■ THE PROBLEM: Lines below starting with the line with "The width and" and going on through the line with "Click the top" must be output exactly; the rest of the records must be left out.

■ RECORDS TO PROCESS:
-=-=-
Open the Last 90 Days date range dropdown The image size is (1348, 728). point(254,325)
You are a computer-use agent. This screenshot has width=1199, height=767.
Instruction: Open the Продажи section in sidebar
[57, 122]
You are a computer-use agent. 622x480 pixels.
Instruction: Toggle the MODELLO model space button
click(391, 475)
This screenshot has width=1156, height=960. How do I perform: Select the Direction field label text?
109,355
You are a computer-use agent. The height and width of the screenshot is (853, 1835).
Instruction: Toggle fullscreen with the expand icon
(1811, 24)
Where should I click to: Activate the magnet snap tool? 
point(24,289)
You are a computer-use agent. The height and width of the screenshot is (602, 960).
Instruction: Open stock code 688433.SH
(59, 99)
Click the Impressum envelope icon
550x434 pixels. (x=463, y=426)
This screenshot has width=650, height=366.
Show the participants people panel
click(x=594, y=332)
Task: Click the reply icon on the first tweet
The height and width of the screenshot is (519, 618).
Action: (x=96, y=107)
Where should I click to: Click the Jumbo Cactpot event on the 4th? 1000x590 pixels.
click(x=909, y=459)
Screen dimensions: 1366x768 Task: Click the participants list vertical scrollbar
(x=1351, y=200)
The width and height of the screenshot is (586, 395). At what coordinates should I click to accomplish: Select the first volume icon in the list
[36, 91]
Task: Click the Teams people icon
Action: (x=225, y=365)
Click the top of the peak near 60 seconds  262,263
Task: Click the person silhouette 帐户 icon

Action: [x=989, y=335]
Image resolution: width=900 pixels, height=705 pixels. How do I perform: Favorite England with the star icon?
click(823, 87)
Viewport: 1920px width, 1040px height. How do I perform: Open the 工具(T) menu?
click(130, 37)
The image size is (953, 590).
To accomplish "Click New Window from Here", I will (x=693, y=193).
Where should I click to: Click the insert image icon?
-=-=-
■ TASK OUTPUT:
The width and height of the screenshot is (586, 395). At what coordinates should I click to accomplish: Select the first volume icon in the list
[36, 91]
Task: Click the Teams people icon
Action: (x=225, y=365)
Click the top of the peak near 60 seconds  262,263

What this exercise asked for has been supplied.